Former acting Attorney General Rod Rosenstein will testify next week to the Senate Judiciary Committee as part of committee Republicans’ probe into the origins of the FBI’s Russia investigation. Senator Lindsey Graham, who chairs the Judiciary Committee, announced Wednesday that Rosenstein is slated to testify before lawmakers on June 3 during the first public hearing of …

Former acting Attorney General Rod Rosenstein will testify next week to the Senate Judiciary Committee as part of committee Republicans’ probe into the origins of the FBI’s Russia investigation.

Senator Lindsey Graham, who chairs the Judiciary Committee, announced Wednesday that Rosenstein is slated to testify before lawmakers on June 3 during the first public hearing of the committee’s probe.

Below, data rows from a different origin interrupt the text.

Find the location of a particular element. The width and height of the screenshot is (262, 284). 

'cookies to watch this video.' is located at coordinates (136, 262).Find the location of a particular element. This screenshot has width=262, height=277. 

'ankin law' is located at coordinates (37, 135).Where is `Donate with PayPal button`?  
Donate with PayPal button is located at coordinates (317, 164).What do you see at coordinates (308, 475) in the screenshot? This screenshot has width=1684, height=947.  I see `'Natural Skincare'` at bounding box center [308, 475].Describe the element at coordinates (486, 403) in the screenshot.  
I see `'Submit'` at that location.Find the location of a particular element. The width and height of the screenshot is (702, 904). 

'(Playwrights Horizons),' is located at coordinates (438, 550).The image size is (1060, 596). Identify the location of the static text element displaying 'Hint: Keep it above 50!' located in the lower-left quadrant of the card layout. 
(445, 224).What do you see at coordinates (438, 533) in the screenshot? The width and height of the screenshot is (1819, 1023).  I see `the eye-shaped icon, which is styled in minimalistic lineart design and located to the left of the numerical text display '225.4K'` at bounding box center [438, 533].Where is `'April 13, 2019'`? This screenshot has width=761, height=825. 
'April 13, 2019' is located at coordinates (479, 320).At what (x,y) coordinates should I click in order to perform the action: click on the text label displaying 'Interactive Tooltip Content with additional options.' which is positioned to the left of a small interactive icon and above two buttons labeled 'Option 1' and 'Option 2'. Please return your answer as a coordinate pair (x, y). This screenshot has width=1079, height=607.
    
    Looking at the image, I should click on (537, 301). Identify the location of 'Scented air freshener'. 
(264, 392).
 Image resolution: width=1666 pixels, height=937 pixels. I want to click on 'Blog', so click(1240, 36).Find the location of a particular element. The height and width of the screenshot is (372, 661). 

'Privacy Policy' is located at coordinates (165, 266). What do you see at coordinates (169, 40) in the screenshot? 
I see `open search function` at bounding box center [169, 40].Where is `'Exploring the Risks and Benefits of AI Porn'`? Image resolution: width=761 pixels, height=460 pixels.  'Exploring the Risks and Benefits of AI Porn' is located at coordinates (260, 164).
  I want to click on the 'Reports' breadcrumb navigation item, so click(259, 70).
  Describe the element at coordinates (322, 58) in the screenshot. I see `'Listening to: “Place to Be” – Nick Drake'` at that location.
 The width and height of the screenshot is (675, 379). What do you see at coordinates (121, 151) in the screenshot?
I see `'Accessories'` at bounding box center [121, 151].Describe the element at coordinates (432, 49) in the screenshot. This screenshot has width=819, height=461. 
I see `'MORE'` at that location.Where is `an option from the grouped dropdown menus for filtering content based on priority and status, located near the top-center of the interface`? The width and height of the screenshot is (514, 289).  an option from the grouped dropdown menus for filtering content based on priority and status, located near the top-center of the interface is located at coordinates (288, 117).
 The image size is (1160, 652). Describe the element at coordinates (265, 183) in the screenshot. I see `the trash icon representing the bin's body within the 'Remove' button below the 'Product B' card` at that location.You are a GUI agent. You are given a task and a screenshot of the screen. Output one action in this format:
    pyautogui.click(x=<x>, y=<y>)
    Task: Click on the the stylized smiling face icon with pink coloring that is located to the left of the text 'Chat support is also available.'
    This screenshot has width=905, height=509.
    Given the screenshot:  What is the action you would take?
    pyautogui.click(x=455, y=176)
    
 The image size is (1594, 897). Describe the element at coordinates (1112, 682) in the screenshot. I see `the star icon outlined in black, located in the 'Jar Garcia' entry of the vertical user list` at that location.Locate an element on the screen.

He will be the first witness to testify as part of the investigation.

“This will be the first in a series of oversight hearings regarding all things Crossfire Hurricane and the Mueller investigation,” Graham said, referring to te FBI’s name for the investigation into whether the Trump campaign was colluding with Russia leading up to the 2016 election.

“Mr. Rosenstein will testify about the new revelations contained in the Horowitz report concerning the FISA warrant applications and other matters,” Graham said. “This will be the first in a series of oversight hearings regarding all things Crossfire Hurricane and the Mueller investigation.”

Inspector General Michael Horowitz released a report in December on the FBI’s handling of the Russia investigation that concluded agents failed to inform the Foreign Intelligence Surveillance Court that the controversial Steele dossier, cited in applications to spy on Trump campaign associate Carter Page during the 2016 election, was unreliable. Rosenstein signed off on the third application to renew the FISA warrant to spy on Page.

The FBI’s Russian investigation was initiated in July, 2016 and eventually led to Rosenstein appointing Special Counsel Robert Mueller in May, 2017, a decision Graham said the committee will examine.

Rosenstein also outlined the broad scope of Mueller’s investigation in a memo, which among other things granted the special counsel authority to probe whether former national security adviser Michael Flynn “committed a crime or crimes by engaging in conversations with Russian government officials during the period of the Trump transition.” The former acting attorney general also tapped Mueller to investigate whether former Trump officials Carter Page, George Papadopoulos, and Paul Manafort colluded with Russian officials in a criminal manner.

Rosenstein said in a statement that he is “grateful” for the opportunity to testify about “information that has come to light concerning the Foreign Intelligence Surveillance Act process and the FBI’s counterintelligence decision-making.”